What’s the point of having America control Hollywood if we can’t make a movie mocking a communist dictator?

Lynton did not respond by deadline to a request for comment sent via the book’s publisher. Lynton and his coauthor, Joshua L. Steiner, who was chief of staff to then-Treasury secretary Lloyd Bentsen during the Clinton administration, are scheduled to appear March 11 at Johns Hopkins University’s Bloomberg Center in Washington, D.C.

The actual book is even worse than the Journal excerpt. In addition to Lynton’s story about how his big mistake was getting North Korea angry, there’s a chapter by Steiner, who was in the news during the Clinton administration for keeping a diary and writing in it about aspects of the Whitewater scandal, which related to a real estate investment made by Bill and Hillary Clinton. The rest of the book is interviews with other people (including author Malcolm Gladwell and former New York Times executive editor Max Frankel’s son David Frankel, who is a movie director) about their “mistakes,” which are mostly minor career miscues.
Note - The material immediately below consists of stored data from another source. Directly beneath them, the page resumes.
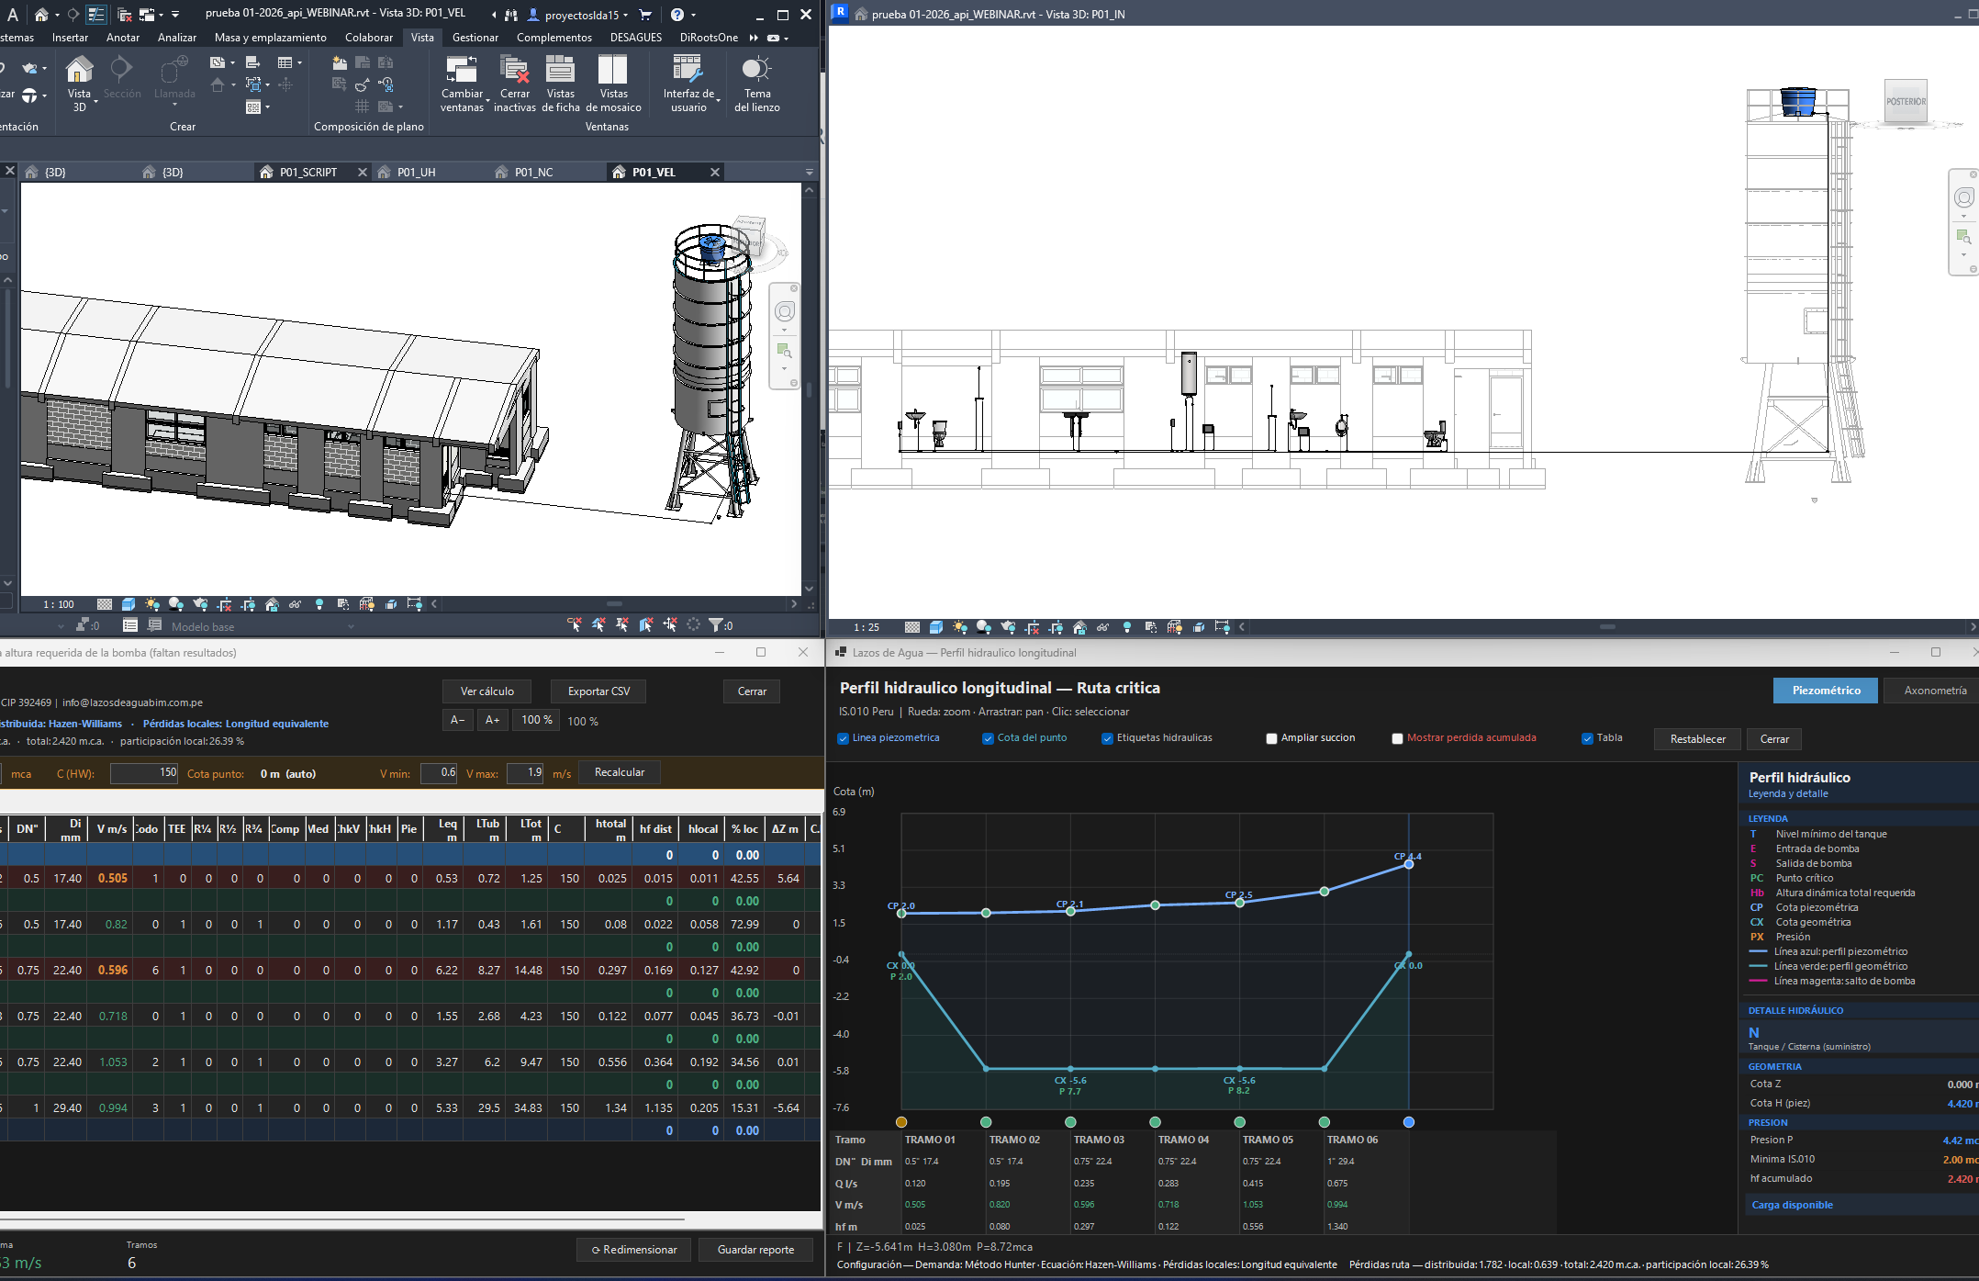Click the Vista 3D house icon

80,70
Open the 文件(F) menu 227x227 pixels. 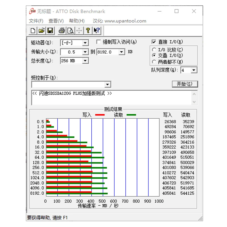[x=36, y=21]
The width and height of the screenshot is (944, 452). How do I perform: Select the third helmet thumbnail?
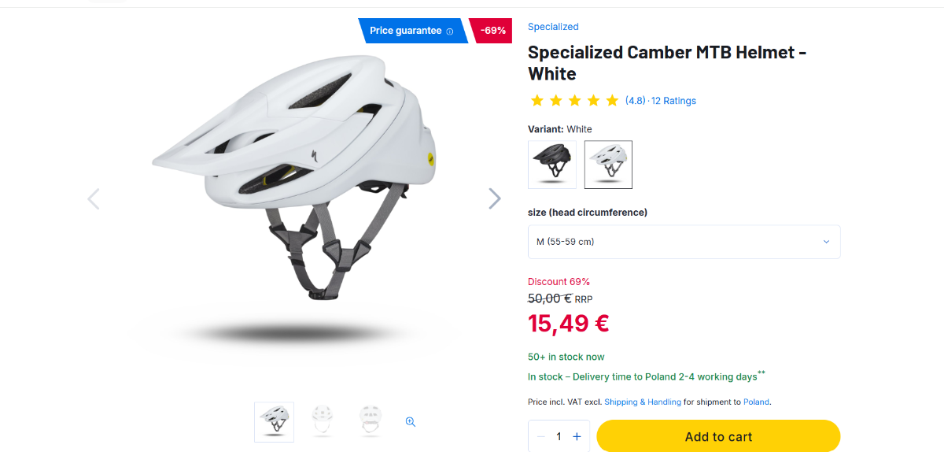tap(370, 421)
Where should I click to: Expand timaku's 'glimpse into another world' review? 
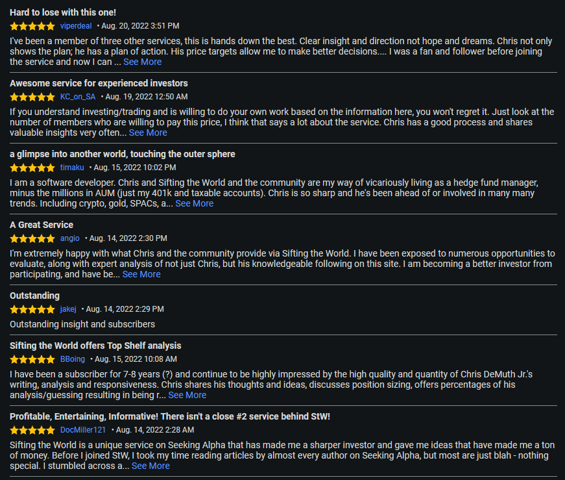(194, 203)
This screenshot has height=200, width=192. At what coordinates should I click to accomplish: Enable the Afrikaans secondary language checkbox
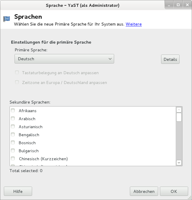pos(13,111)
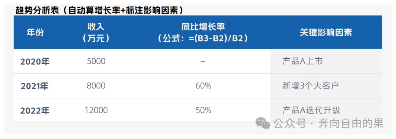
Task: Click the 公众号 奔向自由的果 watermark text
Action: [x=328, y=124]
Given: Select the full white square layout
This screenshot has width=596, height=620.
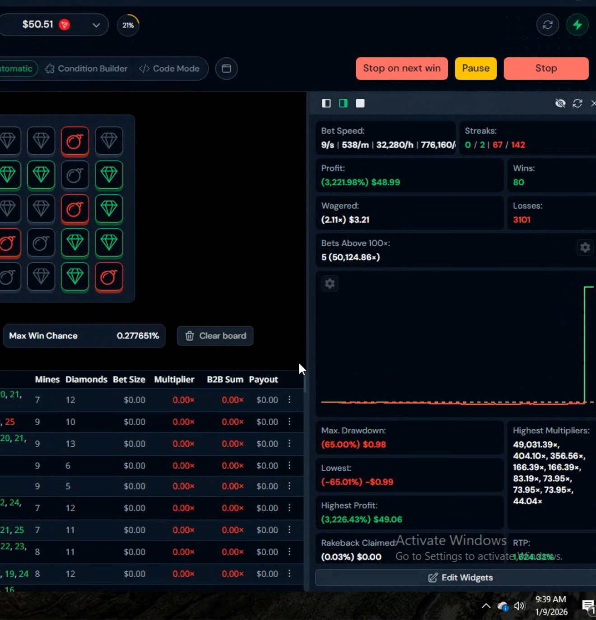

Lynton, a graduate of Harvard College and Harvard Business School, is a former member of the Harvard Board of Overseers, one of the university’s two governing boards. He was also a member of Harvard’s Task Force on Inclusion and Belonging. Joshua Steiner’s father, Dan Steiner, was Harvard’s general counsel from 1970 to 1992, and Joshua Steiner now serves on Yale’s Board of Trustees.

Steiner writes that he regrets “having tried too hard to mitigate the diary’s damage by hedging and modifying, explaining and interpolating what I had written.”

“In an effort to protect my colleagues, and to ameliorate their unhappiness with me, I drew additional attention to what I had written,” Steiner goes on. “I tried to recharacterize what I had written or add additional context around it. I said that what I wrote wasn’t meant as a verbatim account, that I had jotted down my impressions. All those explanations understandably sounded as if I were disowning what I myself had written. Something about my personality made me too eager to please my colleagues, too concerned about their reactions.”

Steiner writes, “I should have followed that old adage: ‘Never complain, never explain.'”

He and Lynton should have followed that wisdom, too, before compounding their mistakes by publishing this book.